Here's the request from the Senate Judiciary Committee.

Helen Thomas Watch

From Friday's gaggle with White House spokesman Scott Stanzel.

"Q Since no Justice Department official has been forthcoming, who drew up the list of the attorneys -- the prosecutors to be fired?

"MR. STANZEL: Well, I think, Helen, that's a subject that's been covered exhaustively on hearings on the Hill --

"Q Okay. Tell me, I'm sorry, I have not read who --

"MR. STANZEL: I will allow the Justice Department to help you out with that question because --

"Q But I'm telling you they're not saying.

"MR. STANZEL: They've testified hours and hours and hours about this very issue.

"Q Did they say who drew up the list?

"MR. STANZEL: Well, I think it's been testified to the fact that Kyle Sampson was working on the process, and I think they testified to that fact.

"Q Did he think of the names, himself?

"MR. STANZEL: I think he's spoken at length about the review process that was underway.

"Q Don't stall, just tell me.

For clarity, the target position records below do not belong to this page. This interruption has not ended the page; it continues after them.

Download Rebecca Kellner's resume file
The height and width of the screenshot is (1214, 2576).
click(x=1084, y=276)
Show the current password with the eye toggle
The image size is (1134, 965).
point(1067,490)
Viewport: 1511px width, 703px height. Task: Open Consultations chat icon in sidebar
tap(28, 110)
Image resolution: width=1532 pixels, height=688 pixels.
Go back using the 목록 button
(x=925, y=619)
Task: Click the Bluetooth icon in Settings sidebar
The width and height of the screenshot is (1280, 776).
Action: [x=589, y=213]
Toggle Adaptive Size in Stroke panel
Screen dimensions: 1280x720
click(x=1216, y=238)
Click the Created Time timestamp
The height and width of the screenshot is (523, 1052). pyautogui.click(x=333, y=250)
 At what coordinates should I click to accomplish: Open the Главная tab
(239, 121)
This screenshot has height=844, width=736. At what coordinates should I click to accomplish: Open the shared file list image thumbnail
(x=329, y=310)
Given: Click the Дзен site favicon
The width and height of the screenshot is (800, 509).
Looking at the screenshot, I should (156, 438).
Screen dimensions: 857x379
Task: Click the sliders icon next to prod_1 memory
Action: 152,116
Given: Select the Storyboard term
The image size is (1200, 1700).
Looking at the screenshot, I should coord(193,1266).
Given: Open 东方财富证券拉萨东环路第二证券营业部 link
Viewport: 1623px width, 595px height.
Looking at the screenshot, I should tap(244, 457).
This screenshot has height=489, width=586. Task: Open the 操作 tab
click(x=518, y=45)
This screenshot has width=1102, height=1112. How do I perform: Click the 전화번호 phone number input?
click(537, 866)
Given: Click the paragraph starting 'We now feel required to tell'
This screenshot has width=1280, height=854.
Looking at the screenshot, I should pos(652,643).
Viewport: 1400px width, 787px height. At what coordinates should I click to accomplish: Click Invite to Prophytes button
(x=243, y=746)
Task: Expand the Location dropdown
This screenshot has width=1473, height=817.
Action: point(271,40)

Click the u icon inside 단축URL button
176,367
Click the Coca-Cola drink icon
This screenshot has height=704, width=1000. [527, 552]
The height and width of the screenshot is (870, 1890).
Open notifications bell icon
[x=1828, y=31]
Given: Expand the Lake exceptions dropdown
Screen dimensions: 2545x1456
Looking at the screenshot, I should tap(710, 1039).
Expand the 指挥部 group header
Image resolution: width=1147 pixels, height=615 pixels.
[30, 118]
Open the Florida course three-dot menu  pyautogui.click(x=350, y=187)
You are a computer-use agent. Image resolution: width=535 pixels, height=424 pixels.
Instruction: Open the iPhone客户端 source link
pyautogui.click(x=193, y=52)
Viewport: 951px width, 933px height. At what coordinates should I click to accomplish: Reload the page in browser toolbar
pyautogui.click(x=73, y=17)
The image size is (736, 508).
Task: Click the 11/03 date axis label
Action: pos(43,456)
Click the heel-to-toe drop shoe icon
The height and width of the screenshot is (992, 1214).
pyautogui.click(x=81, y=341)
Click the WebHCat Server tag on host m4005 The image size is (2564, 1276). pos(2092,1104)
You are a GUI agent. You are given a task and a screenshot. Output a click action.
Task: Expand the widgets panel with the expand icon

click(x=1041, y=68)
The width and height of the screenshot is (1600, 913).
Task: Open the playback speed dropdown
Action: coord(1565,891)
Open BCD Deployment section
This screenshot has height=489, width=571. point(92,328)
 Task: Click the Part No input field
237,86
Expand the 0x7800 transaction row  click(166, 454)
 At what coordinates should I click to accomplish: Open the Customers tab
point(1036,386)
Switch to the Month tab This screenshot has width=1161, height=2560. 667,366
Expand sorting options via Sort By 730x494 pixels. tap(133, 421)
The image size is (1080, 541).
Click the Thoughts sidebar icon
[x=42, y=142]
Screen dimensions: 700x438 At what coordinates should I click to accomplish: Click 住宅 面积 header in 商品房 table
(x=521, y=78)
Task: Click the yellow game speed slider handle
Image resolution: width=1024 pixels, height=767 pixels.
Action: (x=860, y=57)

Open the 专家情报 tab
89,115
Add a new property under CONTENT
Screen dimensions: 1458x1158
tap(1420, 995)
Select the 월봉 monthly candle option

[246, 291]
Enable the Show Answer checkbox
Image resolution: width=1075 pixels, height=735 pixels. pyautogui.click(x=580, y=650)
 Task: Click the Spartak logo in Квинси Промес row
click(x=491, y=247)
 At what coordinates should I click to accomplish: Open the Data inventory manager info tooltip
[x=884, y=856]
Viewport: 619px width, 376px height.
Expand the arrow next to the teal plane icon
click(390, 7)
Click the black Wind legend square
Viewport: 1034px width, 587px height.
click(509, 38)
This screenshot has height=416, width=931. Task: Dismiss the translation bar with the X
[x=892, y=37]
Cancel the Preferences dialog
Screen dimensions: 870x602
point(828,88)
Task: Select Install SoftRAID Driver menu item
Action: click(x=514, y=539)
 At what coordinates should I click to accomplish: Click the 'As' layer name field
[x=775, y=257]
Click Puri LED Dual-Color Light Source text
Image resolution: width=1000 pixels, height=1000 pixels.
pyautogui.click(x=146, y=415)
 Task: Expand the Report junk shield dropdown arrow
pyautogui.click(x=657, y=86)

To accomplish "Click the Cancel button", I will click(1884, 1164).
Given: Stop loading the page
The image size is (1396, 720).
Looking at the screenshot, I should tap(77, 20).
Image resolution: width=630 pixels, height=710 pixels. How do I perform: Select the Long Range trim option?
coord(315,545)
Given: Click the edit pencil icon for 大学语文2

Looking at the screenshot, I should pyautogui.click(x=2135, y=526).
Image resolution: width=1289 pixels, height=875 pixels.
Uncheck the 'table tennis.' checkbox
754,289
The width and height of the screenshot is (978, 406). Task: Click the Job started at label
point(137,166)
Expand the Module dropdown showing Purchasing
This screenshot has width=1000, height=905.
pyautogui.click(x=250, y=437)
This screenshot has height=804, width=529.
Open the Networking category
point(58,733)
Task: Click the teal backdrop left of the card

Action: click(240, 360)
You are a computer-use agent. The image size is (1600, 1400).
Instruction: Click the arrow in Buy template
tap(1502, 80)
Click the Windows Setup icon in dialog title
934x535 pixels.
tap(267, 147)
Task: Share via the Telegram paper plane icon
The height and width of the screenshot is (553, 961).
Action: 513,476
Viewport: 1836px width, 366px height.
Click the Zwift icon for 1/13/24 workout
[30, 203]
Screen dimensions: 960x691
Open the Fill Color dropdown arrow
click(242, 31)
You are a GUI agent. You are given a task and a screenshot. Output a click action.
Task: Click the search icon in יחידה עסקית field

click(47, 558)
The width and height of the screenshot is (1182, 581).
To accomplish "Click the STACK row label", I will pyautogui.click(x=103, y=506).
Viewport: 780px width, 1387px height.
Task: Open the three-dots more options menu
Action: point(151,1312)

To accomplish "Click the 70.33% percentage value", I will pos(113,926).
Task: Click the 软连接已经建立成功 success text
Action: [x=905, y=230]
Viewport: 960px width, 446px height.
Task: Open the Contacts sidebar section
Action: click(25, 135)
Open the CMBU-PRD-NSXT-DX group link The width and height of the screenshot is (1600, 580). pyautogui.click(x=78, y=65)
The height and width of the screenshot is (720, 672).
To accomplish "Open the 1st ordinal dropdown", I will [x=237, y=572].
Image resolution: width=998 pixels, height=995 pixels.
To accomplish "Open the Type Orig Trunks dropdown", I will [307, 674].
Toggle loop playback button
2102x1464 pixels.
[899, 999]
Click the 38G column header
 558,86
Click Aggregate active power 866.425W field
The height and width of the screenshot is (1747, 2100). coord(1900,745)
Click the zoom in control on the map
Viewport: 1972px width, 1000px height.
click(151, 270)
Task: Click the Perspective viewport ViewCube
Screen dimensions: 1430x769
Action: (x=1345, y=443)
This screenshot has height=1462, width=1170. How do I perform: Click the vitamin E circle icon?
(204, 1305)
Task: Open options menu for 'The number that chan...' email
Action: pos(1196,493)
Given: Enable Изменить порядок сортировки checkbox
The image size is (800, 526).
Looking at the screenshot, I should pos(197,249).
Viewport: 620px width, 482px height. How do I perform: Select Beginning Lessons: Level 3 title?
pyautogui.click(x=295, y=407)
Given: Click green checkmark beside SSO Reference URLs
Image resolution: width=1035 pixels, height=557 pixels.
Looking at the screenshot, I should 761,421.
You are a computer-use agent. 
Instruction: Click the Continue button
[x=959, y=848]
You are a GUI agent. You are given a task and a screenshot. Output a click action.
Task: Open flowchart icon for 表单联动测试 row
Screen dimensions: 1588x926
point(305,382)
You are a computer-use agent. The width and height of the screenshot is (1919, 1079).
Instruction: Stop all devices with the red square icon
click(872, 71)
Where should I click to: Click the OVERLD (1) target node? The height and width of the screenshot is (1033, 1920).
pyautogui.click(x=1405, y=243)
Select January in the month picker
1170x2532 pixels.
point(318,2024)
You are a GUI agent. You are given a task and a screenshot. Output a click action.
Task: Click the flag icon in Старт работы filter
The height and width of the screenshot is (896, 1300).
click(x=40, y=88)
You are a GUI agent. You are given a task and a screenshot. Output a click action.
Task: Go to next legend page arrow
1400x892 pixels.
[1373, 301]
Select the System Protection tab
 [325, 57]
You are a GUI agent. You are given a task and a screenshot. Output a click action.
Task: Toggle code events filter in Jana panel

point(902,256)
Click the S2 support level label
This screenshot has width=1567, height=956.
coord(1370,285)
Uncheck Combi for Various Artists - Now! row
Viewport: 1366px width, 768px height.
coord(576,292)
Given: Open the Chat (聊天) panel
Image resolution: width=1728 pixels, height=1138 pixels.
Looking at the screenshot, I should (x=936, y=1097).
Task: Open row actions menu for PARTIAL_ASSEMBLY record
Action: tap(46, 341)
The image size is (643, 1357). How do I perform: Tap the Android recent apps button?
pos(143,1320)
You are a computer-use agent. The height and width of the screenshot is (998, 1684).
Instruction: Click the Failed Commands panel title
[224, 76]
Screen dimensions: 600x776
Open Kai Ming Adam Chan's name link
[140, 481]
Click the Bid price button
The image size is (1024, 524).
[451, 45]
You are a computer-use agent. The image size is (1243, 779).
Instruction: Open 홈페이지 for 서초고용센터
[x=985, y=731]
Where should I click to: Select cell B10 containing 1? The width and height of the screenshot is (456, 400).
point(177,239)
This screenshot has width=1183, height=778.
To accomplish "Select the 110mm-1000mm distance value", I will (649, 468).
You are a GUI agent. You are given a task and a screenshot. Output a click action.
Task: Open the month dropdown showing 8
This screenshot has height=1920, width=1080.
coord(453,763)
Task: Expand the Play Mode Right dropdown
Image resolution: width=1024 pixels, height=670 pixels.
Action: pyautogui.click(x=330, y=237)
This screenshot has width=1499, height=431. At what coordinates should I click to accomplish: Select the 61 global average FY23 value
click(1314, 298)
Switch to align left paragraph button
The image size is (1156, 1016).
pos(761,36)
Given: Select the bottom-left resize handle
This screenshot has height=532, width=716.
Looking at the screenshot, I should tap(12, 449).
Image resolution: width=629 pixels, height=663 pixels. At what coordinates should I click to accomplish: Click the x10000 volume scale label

Who drew up --

"MR. STANZEL: I will refer you to the Department of Justice, Helen.

"Q Well, that's another dodge.

"Q They won't tell her.

"MR. STANZEL: I got that. Thank you. Any other questions?"

Card Booed

The Associated Press reports: "President Bush's former chief of staff Andrew Card was loudly booed by hundreds of students and faculty members as he rose to accept an honorary degree at the University of Massachusetts on Friday.

"The boos and catcalls -- including those from faculty members who stood onstage with Card -- drowned out Provost Charlena Seymour's remarks as she awarded the honorary doctorate in public service. Protesters claim Card lied to the American people in the early days of the Iraq war and should not have been honored at the graduate student commencement."

Firedoglake has video.

Cartoon Watch

Tom Toles on Bush and Gonzales; Mike Luckovich on Memorial Day; Dwane Powell on political theatrics.